Supporting Lifelong (Lifewide) Learning
The provision of MyPortfolio as a hosted national service provides an extremely practical foundation for the broader role of ePortfolios in supporting lifelong learning as students move between educational institutions. However this raises the question of identifying students as they move between institutions and how many accounts each student can have in MyPortfolio. Whilst this broader question is out of scope of the project, it does bear on the issue of implementing user provisioning and student account creation in each institution. If students were to be provided automatically with a new account in each new institution they move, then it would be important for them to be able to export their portfolio materials from a previous account into their new one (which can be done in Mahara using the existing LEAP2A import and export functionality) or simply to opt to keep using their old account perhaps, though this might have some ramifications for provisioning.

Students might need a GUID within MyPortfolio which extends beyond institution boundaries. The NSN is a candidate if MOE business rules permit this.
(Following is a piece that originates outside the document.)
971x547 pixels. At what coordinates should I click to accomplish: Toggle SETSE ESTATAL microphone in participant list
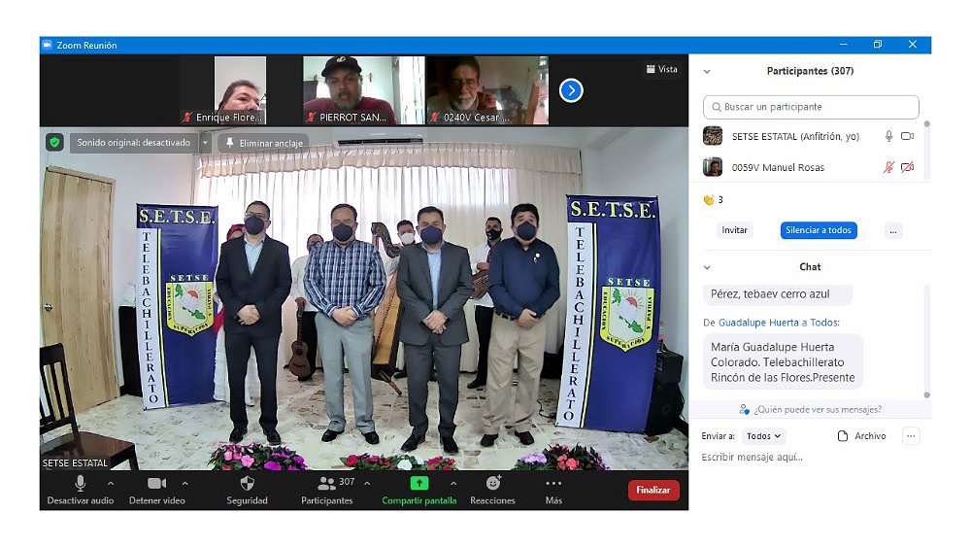pyautogui.click(x=888, y=137)
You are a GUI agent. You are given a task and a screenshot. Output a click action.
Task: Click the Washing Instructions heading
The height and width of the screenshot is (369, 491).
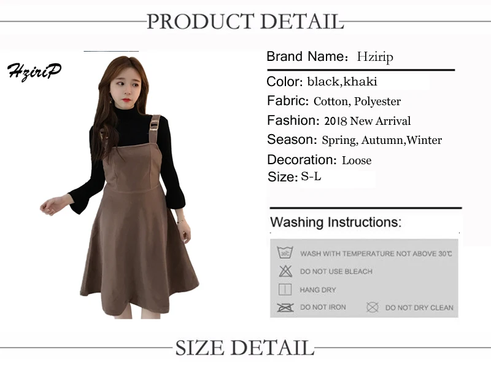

Interoperability Specifications and LEAP2A

One of the key concerns expressed by many stakeholders was related to the use of some kind of standard for the XML encoding and transport of portfolio information. The dominant ePortfolio specification (also commonly regarded as the simplest to implement) is LEAP2A. The LEAP2A specification has been implemented in Mahara since version 1.2 for import and export of either a full portfolio or a single view. This is primarily for extracting ePortfolio information for import into another ePortfolio system and vice versa. It is not a mechanism for automated transfer or for more granular information such as a single blog post. Nevertheless the Mahara team have considerable experience with LEAP2A implementation. Many stakeholders expressed the notion that export should use a standard format with LEAP2A as the principal candidate.